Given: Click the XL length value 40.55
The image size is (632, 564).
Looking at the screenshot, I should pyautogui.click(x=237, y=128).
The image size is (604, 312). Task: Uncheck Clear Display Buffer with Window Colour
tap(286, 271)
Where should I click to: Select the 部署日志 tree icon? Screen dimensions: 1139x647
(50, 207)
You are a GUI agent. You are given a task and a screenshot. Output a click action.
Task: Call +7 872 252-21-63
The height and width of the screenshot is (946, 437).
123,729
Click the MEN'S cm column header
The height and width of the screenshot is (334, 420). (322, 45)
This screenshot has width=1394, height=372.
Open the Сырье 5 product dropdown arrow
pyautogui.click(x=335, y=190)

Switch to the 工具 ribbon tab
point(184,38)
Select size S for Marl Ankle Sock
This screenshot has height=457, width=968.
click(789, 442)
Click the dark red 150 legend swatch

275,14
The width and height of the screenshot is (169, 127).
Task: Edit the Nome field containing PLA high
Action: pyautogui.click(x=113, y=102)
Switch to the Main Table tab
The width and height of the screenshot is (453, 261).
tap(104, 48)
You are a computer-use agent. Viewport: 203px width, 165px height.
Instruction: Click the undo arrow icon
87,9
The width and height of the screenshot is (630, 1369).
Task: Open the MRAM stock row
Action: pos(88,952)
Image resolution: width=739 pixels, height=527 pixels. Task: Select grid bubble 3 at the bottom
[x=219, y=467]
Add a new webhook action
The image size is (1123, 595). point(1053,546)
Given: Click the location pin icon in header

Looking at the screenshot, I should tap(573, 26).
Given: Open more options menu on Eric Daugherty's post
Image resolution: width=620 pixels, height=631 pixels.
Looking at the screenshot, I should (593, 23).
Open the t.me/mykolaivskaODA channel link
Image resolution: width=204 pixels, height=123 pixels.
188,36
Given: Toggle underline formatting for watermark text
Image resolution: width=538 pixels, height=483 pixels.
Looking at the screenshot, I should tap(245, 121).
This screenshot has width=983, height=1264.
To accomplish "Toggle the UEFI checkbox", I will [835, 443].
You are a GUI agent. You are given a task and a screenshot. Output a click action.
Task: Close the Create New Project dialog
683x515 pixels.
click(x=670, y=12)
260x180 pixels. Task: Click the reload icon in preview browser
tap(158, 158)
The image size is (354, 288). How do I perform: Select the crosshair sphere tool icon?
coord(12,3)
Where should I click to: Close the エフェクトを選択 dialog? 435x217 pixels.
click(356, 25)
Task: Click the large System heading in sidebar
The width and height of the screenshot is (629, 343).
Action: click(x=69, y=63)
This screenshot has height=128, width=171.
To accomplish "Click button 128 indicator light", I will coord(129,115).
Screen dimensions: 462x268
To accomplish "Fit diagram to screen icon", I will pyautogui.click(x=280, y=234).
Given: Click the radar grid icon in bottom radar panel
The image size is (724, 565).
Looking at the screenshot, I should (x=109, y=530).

* _Required action_: Looking at the material above, state the number of lines holding the word "Toggle", and only that number.

* _Response box_: 2